Comment by ascorbic

2 days ago

If you're thinking that this is good (and it is), you should love the GDPR which bans this sort of thing entirely without needing an investigation beforehand.

In Sweden it is also a crime, dataintrång.

If data is entered into a system, and you do not have not received permission to read it, then obtaining access to it is the crime of dataintrång, which can lead to two years imprisonment. So if you make a device and sell it to a customer and it phones home without permission and in phoning home provides you with information he has entered into it, then you've committed dataintrång and can go to prison for up to two years.

I see no reason why GPS data and other automatically entered data would not be regarded as having been entered into the device.

I guess GDPR is a good idea, but in practice it has limited value. I suppose all that is needed is that the user accepts (consents) by answering yes to a popup question. It can be asked over and over. If you answer yes by accident at some point you are screwed. You can maybe(?) retract your answer, but maybe you don't even know you answered yes at some point when you were stressed and had to drive somewhere, while your nav/media system asked you this question.
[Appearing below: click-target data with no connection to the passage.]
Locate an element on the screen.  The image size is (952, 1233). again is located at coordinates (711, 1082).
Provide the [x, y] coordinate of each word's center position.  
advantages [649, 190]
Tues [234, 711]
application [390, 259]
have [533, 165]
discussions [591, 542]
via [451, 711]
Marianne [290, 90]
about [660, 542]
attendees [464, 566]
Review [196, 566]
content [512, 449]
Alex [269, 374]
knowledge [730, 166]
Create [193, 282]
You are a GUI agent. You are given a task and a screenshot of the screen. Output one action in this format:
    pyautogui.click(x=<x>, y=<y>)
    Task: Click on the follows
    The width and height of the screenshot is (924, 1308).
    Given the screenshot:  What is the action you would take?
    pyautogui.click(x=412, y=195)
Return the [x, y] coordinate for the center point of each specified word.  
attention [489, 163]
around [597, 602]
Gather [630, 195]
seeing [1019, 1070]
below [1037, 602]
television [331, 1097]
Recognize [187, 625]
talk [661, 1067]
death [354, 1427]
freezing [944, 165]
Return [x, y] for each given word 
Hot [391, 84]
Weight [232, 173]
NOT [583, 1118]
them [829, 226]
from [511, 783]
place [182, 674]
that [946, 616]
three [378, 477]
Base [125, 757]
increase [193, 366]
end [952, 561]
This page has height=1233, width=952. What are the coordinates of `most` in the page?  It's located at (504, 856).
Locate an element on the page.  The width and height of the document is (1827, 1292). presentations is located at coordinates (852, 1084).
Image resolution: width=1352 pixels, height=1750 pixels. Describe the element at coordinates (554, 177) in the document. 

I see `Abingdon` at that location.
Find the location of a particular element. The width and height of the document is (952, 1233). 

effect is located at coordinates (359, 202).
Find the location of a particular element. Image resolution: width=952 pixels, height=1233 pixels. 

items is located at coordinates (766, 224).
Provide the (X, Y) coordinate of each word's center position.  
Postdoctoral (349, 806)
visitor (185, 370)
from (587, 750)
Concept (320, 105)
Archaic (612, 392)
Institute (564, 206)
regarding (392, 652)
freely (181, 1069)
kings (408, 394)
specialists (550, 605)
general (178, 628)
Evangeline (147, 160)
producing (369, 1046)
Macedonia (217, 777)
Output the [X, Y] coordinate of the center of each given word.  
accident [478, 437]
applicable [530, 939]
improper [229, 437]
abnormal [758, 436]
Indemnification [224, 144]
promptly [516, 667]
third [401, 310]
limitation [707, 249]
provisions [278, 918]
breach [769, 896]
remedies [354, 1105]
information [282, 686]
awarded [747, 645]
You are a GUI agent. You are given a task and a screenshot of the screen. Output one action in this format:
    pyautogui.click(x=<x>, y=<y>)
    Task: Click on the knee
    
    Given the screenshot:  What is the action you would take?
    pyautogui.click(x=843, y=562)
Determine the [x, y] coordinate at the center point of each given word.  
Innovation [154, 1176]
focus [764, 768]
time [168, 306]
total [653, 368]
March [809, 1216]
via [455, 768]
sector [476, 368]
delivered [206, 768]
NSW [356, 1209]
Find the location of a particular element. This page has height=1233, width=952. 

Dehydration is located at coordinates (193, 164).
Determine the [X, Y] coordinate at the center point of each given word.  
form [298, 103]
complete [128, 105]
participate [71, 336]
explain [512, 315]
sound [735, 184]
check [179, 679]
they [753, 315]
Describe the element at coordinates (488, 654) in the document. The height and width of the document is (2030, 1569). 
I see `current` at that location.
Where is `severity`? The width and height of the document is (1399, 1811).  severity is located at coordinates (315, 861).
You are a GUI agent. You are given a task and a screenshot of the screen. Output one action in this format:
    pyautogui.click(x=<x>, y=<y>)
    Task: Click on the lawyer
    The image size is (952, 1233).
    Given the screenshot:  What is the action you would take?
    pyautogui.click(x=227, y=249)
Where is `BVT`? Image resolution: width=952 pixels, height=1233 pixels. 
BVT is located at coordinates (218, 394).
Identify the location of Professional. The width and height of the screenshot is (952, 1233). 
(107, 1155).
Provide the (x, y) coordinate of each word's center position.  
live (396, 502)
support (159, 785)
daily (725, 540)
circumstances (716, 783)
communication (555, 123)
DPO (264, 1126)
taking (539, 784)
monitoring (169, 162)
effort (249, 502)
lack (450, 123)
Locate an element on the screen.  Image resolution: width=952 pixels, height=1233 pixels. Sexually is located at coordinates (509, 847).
The main problem is that this sort of thing (tracking of cars and storing the data in a central database) is considered normal by corporations and is allowed by law. Would we like to have big corporations place private detectives outside our houses and when we leave they follow our every step, take photos, record audio and track our GPS position and report all that data to the corporation in realtime? That is what they do now with their cars and phones and appliances. The reason they did not do it in the past was that it was expensive to have private detectives track each of their customers, was considered spooky and abnormal and it was probably also illegal, but now it is cheap and somehow considered normal.

  • I guess GDPR is a good idea, but in practice it has limited value. I suppose all that is needed is that the user accepts (consents) by answering yes to a popup question. It can be asked over and over. If you answer yes by accident at some point you are screwed.

    Not allowed by the GDPR, this violates the principle of unambiguous consent:

    https://www.autoriteitpersoonsgegevens.nl/en/themes/basic-gd...

    You can maybe(?) retract your answer,

    Under the GDPR, retracting consent should be as easy as giving consent. Moreover, you have the right of erasure. Even if you consented, when asked, GM should remove all your personal data:

    https://gdpr-info.eu/art-17-gdpr/

    but maybe you don't even know you answered yes at some point when you were stressed and had to drive somewhere, while your nav/media system asked you this question.

    Violates both the rules that consent should be given freely.

    ---

    More broadly, selling non-anonymous data would never be allowed under the GDPR, because the third-parties would need to consent to use the data.

    (IANAL)

    • In theory it all sounds nice, but in reality I have never seen any website or product adhere to what you (or GDPR) states.

      If you answer yes in a popup by fat-fingering, stress, mixup whatever you are screwed. The popup typically comes up when you do not want it, i.e. when you are about to use the product's main function.

      > Under the GDPR, retracting consent should be as easy as giving consent.

      Well, the popup to give consent comes up all the time wether you want it or not, but there is no popup coming up to retract it. You have to search deep in the settings. It's quite unlikely people will do that on embedded hardware or cars.

      And if first given consent by mistake, they have already fetched data in the meantime until you turn it off.

      > Violates both the rules that consent should be given freely.

      What do you even mean? Of course no one is pointing a gun to your head, but they put up the popup asking for consent and I might push the wrong button by mistake. I might also not notice I pushed the wrong button because there is never a confirmation step.

      [EDIT]: And there are typically a huge bunch of switches and checkboxes asking for different kinds of approvals which makes in even easier to make mistakes.

  • > I guess GDPR is a good idea, but in practice it has limited value. I suppose all that is needed is that the user accepts (consents) by answering yes to a popup question. It can be asked over and over.

    While this is a somewhat common approach, it's not compliant. The real problem with the GDPR is enforcement; it's largely enforced by national data protection bodies of, well, varying quality, resourcing, and aggressiveness.